PROBLEM 1:
Decide whether each statement below agrees with the forum thread about infgen. Answer yes or no for each, and quote the deciding words from the thread.
(a) The admin agrees to help debug the code.
(b) Lee first tried to install infgen through a package manager.
(c) According to Lee, the infgen output shows that the literal length values are wrong.

July 26, 2021 at 7:46 am

I think I still misunderstood something somewhere, I’ve done a detailed post on the section I think I’ve mis-interpreted here:

https://cboard.cprogramming.com/c-programming/180462-increment-gone-wrong.html#post1302477

The forum there is better able to handle pre-formatted code than this comment system so please take a look and tell me if you think I’ve mis-interpreted something also, and if so what you think is being mis-interpreted, in mean time I’m going to try and clean up my code so I can upload to gitlab so that you can a clearer idea of where I’m at and perhaps help me get to the last part, converting huffman codes to original values
- admin says:
  
  July 26, 2021 at 8:54 am
  
  Sorry, I don’t really want to help someone else debug code or output. I’d suggest following the links at the start of the blog article. Check out ‘infgen’ in particular.
  - Lee says:
    
    July 26, 2021 at 9:34 am
    
    I originally gave up on infgen due to an access rights error when I tried installing via the package manager, the server refused to let me download it, then after your last comment I though to look for it’s github page, that one worked out fine, judging by it’s output the only thing I’ve got wrong are the length values for the distance symbols/codes/whatever you want to call them, where do you get that 2 from? same applies to the bit code along side them, where does that come from, is it just an iterated number for each valid symbol?

[Source data]
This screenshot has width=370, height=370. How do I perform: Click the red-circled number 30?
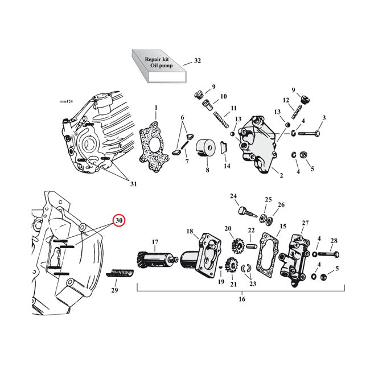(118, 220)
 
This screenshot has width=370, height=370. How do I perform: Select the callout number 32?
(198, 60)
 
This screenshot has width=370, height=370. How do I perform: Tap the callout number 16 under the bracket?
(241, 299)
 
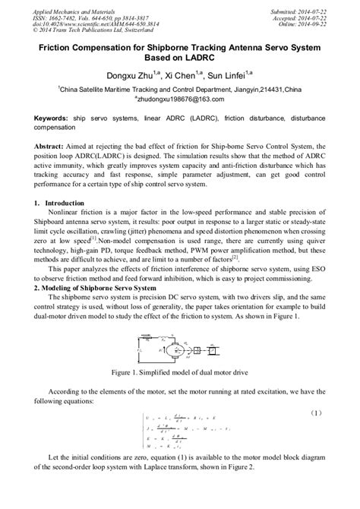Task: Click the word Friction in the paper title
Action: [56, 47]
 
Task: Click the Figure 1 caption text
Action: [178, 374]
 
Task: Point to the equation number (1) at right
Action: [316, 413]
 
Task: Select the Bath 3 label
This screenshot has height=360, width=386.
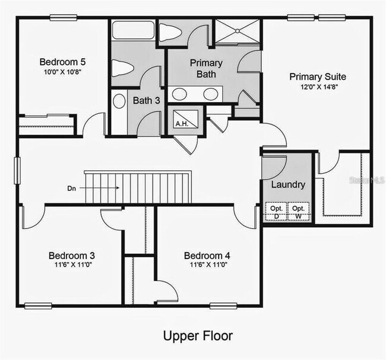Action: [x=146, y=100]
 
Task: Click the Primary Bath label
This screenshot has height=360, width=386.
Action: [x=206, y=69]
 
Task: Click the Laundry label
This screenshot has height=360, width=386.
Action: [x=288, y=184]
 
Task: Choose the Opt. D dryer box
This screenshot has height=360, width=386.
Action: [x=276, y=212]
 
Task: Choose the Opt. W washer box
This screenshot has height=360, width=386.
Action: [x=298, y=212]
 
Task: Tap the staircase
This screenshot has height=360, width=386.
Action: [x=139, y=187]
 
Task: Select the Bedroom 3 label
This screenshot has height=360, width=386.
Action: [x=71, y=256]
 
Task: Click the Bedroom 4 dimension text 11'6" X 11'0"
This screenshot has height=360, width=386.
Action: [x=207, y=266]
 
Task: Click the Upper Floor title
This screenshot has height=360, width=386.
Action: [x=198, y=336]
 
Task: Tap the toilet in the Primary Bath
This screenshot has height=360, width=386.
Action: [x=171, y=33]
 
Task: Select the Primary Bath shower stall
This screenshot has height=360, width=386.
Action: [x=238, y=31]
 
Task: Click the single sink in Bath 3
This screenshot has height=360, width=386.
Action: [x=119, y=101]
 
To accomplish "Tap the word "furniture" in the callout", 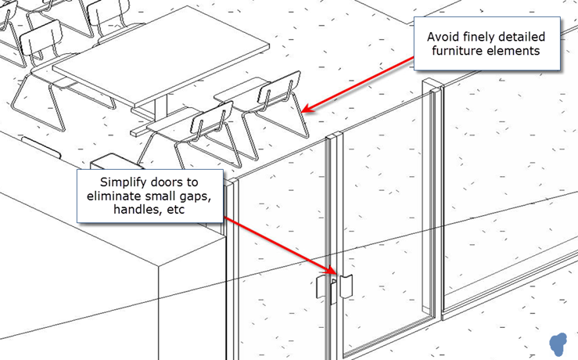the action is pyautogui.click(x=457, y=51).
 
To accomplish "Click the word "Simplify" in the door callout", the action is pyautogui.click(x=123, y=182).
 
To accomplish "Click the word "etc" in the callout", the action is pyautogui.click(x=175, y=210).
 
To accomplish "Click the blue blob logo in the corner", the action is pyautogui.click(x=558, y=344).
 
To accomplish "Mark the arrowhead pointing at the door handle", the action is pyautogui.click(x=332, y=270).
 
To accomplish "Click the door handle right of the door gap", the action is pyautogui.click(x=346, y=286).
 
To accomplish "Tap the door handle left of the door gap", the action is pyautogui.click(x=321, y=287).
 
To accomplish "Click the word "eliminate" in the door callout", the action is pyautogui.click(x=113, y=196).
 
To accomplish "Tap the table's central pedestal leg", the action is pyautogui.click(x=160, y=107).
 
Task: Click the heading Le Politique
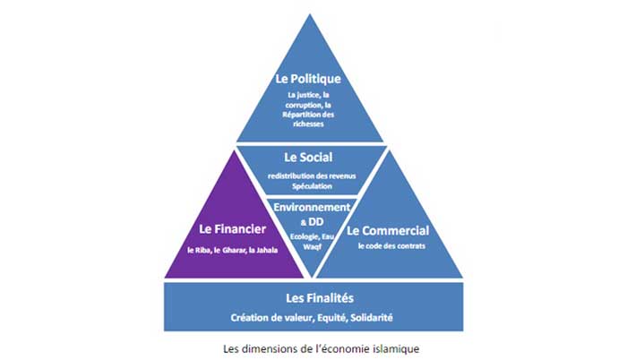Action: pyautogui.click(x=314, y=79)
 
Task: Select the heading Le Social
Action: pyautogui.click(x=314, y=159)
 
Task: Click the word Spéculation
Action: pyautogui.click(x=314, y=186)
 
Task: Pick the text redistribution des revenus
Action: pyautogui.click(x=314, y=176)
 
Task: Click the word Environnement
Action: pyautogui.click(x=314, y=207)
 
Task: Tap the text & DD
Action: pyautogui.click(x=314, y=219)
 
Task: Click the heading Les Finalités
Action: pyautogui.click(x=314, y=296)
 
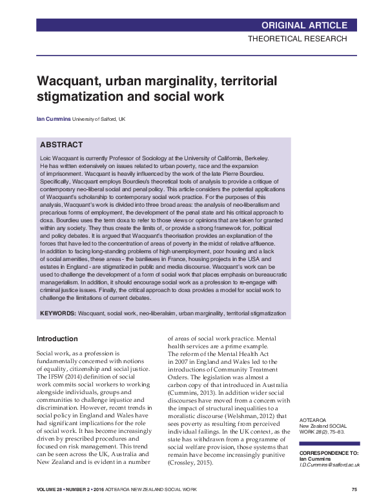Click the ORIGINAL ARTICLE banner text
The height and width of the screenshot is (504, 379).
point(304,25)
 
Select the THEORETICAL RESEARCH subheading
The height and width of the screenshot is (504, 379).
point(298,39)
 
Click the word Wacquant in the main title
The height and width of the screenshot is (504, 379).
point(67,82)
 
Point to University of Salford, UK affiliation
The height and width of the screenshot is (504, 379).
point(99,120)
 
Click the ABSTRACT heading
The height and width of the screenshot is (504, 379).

PROBLEM 2: Transcribe the lines of the records from the line with "Task: Click the heading Les Finalités" up to and including the line with "point(99,120)", omitting the pictures.

TASK ANSWER 1:
(a) No: "Sorry, I don’t really want to help someone else debug code or output."
(b) Yes: "when I tried installing via the package manager"
(c) No: "the only thing I’ve got wrong are the length values for the distance symbols/codes/whatever you want to call them"

TASK ANSWER 2:
Task: Click the heading Les Finalités
Action: pyautogui.click(x=314, y=296)
 
Click the ORIGINAL ARTICLE banner text
The height and width of the screenshot is (504, 379).
point(304,25)
 
Select the THEORETICAL RESEARCH subheading
The height and width of the screenshot is (504, 379).
point(298,39)
 
Click the word Wacquant in the main title
The height and width of the screenshot is (504, 379).
point(67,82)
 
Point to University of Salford, UK affiliation
The height and width of the screenshot is (504, 379).
point(99,120)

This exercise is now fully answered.